[Exercise materials]:
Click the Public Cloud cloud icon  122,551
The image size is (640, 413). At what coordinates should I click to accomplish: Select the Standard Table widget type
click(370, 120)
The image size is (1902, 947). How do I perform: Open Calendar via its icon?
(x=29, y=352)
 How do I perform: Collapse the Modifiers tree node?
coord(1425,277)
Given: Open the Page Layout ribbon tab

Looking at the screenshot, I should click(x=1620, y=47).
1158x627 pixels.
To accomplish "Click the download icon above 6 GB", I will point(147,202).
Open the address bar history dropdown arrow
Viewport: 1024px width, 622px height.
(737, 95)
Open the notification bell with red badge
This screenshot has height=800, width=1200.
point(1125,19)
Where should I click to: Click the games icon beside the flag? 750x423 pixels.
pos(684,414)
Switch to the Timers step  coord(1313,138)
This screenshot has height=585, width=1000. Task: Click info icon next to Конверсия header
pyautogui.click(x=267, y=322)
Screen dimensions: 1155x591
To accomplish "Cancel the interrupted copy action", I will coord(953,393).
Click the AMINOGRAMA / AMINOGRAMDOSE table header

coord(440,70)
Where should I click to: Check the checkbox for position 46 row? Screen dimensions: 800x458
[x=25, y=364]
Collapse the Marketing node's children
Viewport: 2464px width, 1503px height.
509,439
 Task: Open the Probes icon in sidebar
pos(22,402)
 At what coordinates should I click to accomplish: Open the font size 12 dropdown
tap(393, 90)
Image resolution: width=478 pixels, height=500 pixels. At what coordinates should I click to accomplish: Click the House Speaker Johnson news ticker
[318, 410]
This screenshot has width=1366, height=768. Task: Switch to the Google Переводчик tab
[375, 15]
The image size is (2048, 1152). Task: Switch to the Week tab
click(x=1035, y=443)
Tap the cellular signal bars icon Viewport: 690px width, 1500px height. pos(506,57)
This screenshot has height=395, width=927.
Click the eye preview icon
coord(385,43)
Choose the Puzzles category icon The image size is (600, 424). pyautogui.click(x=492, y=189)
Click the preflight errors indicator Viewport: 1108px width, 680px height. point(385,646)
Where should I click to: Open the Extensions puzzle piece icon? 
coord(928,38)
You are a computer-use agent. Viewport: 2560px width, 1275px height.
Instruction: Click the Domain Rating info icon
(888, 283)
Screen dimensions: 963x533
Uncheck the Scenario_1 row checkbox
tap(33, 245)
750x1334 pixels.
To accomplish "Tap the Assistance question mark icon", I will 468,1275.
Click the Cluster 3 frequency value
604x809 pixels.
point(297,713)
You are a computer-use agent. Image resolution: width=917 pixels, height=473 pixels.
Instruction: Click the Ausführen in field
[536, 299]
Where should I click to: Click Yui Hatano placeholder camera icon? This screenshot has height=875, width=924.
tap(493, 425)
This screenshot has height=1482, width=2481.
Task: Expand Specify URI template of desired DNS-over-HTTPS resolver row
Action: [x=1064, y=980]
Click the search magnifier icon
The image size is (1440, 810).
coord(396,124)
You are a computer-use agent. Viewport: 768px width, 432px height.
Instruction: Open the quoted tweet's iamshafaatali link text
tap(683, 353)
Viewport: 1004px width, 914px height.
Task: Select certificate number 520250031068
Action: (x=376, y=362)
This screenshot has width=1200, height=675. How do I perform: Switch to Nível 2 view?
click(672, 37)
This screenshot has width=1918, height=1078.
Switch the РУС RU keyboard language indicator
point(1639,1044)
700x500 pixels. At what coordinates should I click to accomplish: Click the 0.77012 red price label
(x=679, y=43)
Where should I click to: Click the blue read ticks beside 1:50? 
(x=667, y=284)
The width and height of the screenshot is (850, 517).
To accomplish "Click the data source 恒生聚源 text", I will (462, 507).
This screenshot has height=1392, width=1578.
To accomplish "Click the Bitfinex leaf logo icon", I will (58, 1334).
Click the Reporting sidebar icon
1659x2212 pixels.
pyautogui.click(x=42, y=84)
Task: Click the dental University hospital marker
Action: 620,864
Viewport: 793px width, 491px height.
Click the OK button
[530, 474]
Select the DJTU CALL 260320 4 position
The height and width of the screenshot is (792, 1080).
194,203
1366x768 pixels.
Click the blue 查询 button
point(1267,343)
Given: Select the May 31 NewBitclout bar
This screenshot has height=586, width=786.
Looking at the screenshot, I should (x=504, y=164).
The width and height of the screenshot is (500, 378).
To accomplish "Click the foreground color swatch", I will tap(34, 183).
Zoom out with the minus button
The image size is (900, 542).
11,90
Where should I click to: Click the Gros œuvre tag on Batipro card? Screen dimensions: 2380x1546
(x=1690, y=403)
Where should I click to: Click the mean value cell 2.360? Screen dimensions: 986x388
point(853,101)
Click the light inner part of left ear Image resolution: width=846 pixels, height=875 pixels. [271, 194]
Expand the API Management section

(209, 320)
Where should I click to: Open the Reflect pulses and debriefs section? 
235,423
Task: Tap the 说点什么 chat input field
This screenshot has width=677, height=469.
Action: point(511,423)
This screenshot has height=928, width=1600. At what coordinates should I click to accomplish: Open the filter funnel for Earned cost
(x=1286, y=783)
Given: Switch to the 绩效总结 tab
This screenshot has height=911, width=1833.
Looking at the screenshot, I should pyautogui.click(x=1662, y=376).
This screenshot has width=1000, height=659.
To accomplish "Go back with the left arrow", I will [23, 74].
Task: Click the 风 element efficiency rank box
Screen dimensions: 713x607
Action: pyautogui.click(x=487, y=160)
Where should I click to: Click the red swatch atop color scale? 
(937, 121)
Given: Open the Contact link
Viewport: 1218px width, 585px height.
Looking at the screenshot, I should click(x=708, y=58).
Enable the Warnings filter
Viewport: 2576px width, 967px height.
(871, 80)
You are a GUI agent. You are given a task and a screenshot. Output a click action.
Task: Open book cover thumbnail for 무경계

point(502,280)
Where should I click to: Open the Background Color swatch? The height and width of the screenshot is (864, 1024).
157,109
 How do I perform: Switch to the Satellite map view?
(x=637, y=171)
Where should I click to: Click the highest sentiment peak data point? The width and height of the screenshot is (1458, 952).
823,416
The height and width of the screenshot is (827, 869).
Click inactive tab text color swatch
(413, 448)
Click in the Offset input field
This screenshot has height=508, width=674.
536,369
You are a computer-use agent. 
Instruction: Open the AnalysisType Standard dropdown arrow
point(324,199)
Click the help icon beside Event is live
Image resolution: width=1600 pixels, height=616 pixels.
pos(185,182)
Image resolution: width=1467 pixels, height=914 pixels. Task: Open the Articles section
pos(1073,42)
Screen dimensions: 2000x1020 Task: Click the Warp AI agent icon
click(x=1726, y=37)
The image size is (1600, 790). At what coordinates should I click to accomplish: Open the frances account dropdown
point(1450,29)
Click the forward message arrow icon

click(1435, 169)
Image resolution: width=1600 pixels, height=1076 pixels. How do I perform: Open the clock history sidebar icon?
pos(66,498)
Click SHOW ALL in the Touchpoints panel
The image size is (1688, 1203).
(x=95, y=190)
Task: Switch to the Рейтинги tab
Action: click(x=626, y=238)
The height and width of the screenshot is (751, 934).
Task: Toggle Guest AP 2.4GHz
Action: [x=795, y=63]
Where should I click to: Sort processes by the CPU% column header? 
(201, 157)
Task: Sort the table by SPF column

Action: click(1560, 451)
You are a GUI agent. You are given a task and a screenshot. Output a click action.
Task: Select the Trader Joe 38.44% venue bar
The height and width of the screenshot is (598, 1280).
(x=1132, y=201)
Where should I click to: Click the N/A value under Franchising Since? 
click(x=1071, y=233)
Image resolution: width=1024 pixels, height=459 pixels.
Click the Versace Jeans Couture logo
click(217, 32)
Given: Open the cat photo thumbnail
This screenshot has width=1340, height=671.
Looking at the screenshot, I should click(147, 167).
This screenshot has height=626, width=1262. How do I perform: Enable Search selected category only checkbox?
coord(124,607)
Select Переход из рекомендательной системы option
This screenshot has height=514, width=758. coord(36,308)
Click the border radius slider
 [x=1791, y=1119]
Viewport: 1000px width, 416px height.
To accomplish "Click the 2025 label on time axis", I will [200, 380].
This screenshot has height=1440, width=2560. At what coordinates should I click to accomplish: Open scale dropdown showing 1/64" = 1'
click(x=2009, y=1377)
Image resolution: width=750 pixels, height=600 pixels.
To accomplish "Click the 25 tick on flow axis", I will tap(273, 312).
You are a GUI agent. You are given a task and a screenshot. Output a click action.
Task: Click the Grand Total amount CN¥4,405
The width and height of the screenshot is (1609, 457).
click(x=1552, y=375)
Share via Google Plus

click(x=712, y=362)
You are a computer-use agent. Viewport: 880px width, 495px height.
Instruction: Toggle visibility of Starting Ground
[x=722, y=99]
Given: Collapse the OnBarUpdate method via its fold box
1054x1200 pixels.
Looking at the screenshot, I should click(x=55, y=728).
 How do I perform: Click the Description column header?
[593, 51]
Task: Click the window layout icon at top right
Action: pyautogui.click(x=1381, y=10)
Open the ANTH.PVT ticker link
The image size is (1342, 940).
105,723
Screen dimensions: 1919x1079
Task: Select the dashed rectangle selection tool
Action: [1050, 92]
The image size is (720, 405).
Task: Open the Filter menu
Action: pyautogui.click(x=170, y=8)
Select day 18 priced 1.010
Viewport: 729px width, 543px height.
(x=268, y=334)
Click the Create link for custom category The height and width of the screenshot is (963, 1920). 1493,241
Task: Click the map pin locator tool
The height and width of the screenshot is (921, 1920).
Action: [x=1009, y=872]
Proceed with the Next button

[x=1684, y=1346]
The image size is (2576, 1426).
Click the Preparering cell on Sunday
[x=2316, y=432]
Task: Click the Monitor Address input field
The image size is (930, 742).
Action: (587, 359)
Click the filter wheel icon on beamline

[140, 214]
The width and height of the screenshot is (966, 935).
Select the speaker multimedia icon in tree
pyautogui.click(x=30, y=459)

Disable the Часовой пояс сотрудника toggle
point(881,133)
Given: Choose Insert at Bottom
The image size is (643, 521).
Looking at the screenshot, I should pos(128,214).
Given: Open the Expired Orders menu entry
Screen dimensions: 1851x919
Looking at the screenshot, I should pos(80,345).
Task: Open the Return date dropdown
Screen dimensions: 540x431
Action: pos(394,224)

[Exercise task]: Rewrite the lines from the one containing "Tap the cellular" through the one containing "Click the preflight", changing "icon" to "button" and leaving everything else untouched.

[Answer to the problem]:
Tap the cellular signal bars button Viewport: 690px width, 1500px height. pos(506,57)
This screenshot has height=395, width=927.
Click the eye preview button
coord(385,43)
Choose the Puzzles category button The image size is (600, 424). pyautogui.click(x=492, y=189)
Click the preflight errors indicator Viewport: 1108px width, 680px height. point(385,646)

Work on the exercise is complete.